The bill, titled HB 135, was introduced by representatives Mike Rogers and Mary Moore and if successful will allow betting on professional and collegiate sporting events.
The proposed legislation would also create the Alabama Sports Wagering Commission to regulate sports betting in the state.
If the bill is successful, the Commission would be able to award up to seven sports betting licenses to venues where pari-mutuel wagering is authorized.
License holders will be able to offer land-based sports betting as well as mobile and online sports betting.
A line from the bill reads: “An operator may accept wagers from an individual physically located within this state using a mobile or other digital platform or a sports wagering device approved by the commission through the patron’s sports wagering account.”
The application fee to apply for a sports betting license is set at $100,000 and would run for five years.
In terms of taxation, the bill sets a tax rate of 10% on gross revenue that will be collected on a weekly basis.
The bill does not make reference to the tribal gambling establishments that operate within the state.

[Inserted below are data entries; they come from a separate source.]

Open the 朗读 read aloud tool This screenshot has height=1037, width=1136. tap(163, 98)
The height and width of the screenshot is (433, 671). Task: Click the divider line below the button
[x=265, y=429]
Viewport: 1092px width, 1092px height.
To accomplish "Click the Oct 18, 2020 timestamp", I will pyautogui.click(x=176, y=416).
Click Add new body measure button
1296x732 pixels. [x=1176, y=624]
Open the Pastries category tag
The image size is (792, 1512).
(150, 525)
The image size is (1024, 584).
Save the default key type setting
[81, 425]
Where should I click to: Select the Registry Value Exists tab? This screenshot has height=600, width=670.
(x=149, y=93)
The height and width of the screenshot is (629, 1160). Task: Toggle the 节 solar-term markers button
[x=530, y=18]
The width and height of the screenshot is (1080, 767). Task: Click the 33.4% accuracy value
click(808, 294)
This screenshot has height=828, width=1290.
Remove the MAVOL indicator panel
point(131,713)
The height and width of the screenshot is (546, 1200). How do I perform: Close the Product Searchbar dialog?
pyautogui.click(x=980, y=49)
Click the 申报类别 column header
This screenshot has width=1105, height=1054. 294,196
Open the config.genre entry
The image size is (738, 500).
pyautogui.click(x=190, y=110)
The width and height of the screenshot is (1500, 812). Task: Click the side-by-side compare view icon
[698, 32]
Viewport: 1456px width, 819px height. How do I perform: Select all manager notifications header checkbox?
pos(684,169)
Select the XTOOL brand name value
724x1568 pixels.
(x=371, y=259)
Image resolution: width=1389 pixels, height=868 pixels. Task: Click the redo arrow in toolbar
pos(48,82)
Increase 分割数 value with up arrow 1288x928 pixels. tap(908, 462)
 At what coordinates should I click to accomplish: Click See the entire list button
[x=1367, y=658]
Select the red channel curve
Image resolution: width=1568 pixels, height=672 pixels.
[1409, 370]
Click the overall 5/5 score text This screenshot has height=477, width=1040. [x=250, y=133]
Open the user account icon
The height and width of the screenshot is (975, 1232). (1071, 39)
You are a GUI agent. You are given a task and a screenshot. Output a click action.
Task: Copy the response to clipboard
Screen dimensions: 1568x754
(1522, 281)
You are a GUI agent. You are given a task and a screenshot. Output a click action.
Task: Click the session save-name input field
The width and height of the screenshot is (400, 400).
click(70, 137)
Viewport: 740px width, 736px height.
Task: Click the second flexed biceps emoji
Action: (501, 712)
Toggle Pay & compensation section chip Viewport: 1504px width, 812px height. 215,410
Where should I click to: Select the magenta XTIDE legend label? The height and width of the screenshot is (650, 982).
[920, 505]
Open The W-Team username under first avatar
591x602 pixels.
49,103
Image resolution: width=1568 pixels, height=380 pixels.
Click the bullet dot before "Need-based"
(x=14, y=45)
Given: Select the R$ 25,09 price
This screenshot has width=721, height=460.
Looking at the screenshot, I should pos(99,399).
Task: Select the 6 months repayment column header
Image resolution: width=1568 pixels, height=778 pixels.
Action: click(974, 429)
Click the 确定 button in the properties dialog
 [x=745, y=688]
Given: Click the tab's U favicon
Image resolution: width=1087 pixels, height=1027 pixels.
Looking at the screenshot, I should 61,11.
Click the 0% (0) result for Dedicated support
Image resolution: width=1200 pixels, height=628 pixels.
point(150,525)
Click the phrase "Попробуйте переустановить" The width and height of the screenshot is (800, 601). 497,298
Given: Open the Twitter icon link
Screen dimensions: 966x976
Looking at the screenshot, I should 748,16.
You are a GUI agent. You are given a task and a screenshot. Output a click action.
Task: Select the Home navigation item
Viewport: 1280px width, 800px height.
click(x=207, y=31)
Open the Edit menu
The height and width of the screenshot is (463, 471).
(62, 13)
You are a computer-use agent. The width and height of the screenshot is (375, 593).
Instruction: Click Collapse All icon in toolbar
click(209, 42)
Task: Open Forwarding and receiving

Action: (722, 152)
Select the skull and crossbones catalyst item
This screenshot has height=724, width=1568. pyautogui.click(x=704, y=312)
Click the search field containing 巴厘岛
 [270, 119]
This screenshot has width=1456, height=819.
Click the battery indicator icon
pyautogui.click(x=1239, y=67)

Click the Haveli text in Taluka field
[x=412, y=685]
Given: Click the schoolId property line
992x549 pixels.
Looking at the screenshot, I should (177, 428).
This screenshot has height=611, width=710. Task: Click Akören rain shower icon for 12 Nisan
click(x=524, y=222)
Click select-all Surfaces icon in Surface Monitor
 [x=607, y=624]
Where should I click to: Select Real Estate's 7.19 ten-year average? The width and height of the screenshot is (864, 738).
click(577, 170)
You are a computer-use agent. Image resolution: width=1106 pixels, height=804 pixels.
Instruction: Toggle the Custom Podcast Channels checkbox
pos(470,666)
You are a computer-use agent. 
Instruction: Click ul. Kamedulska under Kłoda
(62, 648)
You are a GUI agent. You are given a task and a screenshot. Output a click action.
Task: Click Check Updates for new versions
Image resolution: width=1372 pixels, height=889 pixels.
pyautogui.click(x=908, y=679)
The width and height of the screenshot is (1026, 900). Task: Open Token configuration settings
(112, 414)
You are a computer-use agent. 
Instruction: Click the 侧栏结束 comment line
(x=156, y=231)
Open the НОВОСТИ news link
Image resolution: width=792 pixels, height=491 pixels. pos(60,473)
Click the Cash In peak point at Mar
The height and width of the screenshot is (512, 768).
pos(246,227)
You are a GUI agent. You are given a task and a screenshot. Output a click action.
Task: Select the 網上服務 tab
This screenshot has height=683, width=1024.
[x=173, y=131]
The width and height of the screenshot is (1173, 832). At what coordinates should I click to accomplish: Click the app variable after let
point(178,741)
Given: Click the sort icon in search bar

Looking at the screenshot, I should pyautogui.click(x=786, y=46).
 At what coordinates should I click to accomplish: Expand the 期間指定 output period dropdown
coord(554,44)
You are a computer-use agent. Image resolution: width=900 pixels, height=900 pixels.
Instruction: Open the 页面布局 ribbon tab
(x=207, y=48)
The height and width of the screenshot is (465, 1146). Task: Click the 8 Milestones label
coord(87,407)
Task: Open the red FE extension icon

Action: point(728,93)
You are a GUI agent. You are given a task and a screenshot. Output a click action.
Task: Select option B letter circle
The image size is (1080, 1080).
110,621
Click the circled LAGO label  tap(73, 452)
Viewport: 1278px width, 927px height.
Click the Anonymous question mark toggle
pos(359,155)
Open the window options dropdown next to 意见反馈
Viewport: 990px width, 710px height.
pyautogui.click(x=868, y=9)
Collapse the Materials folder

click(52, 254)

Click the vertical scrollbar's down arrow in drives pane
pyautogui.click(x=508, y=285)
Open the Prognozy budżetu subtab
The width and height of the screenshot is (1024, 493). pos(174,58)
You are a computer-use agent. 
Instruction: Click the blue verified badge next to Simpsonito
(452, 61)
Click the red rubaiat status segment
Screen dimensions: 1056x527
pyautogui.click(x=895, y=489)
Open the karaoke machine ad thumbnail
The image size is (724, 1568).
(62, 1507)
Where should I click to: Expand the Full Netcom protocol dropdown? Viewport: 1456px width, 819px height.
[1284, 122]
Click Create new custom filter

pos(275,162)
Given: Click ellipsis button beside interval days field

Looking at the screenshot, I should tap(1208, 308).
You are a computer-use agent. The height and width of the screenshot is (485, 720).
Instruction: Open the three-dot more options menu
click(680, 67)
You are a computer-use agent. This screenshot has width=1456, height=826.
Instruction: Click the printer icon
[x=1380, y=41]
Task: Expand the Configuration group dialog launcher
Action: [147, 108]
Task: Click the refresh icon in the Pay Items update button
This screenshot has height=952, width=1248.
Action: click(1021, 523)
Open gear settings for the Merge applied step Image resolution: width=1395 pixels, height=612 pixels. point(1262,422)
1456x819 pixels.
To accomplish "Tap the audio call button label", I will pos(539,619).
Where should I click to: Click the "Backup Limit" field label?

The bill is currently being considered by the House Economic Development and Tourism Committee.
Alabama’s legislative session is set to end in June meaning there is still time for Alabama to legalize sports betting this year.
With that being said, it is possible that the bill may not receive enough support. The appetite for gambling expansion in Alabama has been incredibly small and efforts to create a state lottery have failed on several occasions.
Elsewhere in the south, lawmakers in Louisiana introduced sports betting legislation last week.
In other regulatory news, last week Rhode Island legalized mobile sports betting.